SOURCE PASSAGE:
↓
Hain's research was also largely instrumental in the creation of Quorate
Technology, a spin-out
founded in October 2012 and based in Edinburgh with 5 full- and one
part-time employees.
Quorate works with meeting capture and recognition technology and uses the
knowledge of these
areas developed in the AMI and AMIDA projects by Edinburgh, Sheffield and
IDIAP directly in its
core product. The company is targeting the police, justice, defence,
broadcasting and enterprise
sectors and has ongoing relationships with a number of large systems
integrators who are
evaluating the use of their technology with their customer data analysis
systems. They have
contracts with a major European Defence Contractor to supply demonstration
systems in a number
of their business areas. Quorate is supported by a Scottish Enterprise
SMART grant, and Scottish
Enterprise Edge Award. According to Quorate's CEO, "The research
outcomes of the AMI and
AMIDA projects in the field of speech recognition were essential steps
on the path to Quorate
being formed and commercially available products being developed...The
research conducted by
UoS in this area had significant impact on the efficiency of delivery of
services by Quorate" [S4].
Impact on existing businesses
dev-audio was founded in 2008 and is now a profitable export
business with clients around the
world. Its product, microphone array recording hardware (the Microcone) is
produced in volume
and distributed by the Apple Store Online in Europe and Amazon in the USA.
The company fully
integrated their Microcone Recorder App with webASR in an AMIDA
mini-project, creating a
commercial prototype system for end-to-end meeting capture and recognition
that was used in
demonstrations and proved key in convincing clients and investors. They
also used webASR to
test and iterate their technology affordably and easily on state of the
art systems. "The integration
with webASR throughout various phases of our business growth has allowed
us to stay ahead of
the game and differentiate our solution in the marketplace. This proved
critical in garnering early
financial and client support during the start-up phase. More recently,
webASR has enabled us to
objectively quantify the performance of Microcone's voice separation
technology - a key step in
developing the industry partnerships that'll accelerate our market
growth". Founder, devaudio [S5].
Klewel is a company that commercialises a comprehensive webcasting
solution, complete with an
audio-visual recording station linked to a web platform, allowing
customers (including major
companies and organisations such as Nestlé and UNICEF) to automatically
reference, edit and
publish content in total simplicity. Klewel used the AMI ADR platform as
part of a mini-project with
AMIDA in 2009 to explore speech-to-text features on Klewel lecture
recordings. "We recognised
the technology as extremely promising as a new and innovative feature to
develop our business"
↑
SUPPLIED MATERIAL:
↓
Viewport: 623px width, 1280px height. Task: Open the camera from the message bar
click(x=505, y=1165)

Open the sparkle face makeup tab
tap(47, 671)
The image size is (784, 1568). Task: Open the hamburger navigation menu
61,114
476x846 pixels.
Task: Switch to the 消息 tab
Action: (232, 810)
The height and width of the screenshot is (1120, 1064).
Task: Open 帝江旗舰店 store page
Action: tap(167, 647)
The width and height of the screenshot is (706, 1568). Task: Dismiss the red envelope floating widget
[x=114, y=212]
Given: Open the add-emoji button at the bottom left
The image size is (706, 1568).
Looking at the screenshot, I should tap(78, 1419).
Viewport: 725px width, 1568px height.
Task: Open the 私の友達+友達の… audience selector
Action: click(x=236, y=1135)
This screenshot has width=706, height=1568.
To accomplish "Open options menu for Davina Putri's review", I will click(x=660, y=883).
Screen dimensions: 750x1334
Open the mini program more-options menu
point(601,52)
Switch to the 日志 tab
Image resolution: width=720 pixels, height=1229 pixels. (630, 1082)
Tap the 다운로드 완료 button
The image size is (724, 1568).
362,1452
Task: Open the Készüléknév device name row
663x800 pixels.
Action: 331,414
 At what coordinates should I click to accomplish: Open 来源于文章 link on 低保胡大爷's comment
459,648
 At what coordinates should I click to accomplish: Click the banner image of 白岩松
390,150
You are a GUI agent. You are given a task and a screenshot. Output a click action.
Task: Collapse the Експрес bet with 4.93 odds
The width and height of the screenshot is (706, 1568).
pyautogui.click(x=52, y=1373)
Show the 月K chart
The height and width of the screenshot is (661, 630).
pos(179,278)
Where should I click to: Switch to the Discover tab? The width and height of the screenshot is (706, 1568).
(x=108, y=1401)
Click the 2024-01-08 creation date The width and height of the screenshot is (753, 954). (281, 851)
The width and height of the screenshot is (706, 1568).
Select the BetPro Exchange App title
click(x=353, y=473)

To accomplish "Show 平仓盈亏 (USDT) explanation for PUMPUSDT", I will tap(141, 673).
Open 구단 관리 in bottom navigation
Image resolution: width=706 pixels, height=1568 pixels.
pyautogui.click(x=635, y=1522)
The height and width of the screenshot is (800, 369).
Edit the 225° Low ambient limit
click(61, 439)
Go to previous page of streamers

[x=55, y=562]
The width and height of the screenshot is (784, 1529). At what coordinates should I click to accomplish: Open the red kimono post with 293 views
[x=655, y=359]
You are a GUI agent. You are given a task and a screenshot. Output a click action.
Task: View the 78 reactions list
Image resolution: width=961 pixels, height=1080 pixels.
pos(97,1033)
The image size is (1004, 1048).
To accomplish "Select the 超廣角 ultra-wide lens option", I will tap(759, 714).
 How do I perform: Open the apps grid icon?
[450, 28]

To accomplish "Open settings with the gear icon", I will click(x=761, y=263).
↑
WORK TO DO:
(a) Reproduce the portion of the speech recognition impact passage from "Hain's research was" up to and including "part-time employees.".
(b) Write the next part of the speech recognition impact passage, picking up right after its last line.

RESPONSES TO THE EXERCISE:
(a)
Hain's research was also largely instrumental in the creation of Quorate
Technology, a spin-out
founded in October 2012 and based in Edinburgh with 5 full- and one
part-time employees.

(b)
says Klewel's Managing Director. "It would offer our company and
our end customers ...more
visibility and more efficient knowledge management. For this reason, our
company decided to
launch a joint development project in 2013, one of whose key aims is to
integrate ASR into Klewel
search. We expect in the near future to include the technology in all of
our products."
Inferret Japan, a company employing 5 staff and commercialising
speech recognition, natural
language processing and information retrieval systems, including
voice-driven smartphone search
applications, English language learning for Japanese children, and a cloud
service helping non-
experts to integrate speech recognition into their own technology. It also
directly develops and
customizes speech recognition technology for several large clients
including Hitachi Systems and
the Eiken Foundation. Their work has benefited significantly from Hain's
research, especially the
Juicer package. Inferret's CEO explains: "The availability of Juicer,
its associated tools and
research publications gave us an important competitive technology
advantage, reduced our overall
development costs and accelerated our time to market" [S7].
Cisco, market-leading provider of telepresence systems, used the
Sheffield research within the
Media Experience and Analytics Business Unit (MXBU) of its Emerging
Technology Group to help
sharpen the use cases during product development, as part of the
statistical model infrastructure
[S6]. [text removed for publication]
Impact on Practitioners
Practitioners in several fields have benefited from the free availability
of the software via webASR.
Researchers within the speech community have benefitted in two ways: by
integrating advanced
components to improve their own existing speech recognition systems; and
(for the many research
groups worldwide who do not have the capability to run complex speech
recognition systems of
their own) by using webASR to obtain transcripts of high volumes of speech
that would otherwise
have taken too long or been too costly to be available. Professionals and
individuals outside the
speech research community have also benefitted, such as psychologists and
lawyers transcribing
their interviews, or lecturers wishing to make their lectures more widely
available.
Societal impact
Organisations like the Liberated Learning Consortium (www.liberatedlearning.com)
are working
to increase access to higher education for those with reading and writing
difficulties through the
development of transcription platforms. LLC's International Manager
welcomes webASR as "a key
milestone in this research area" and explains its importance: "The
lack of captioning/transcription
stems from a combination of exorbitant costs associated with traditional
outsourcing, a lack of
accessibility awareness, and dearth of available tools/techniques.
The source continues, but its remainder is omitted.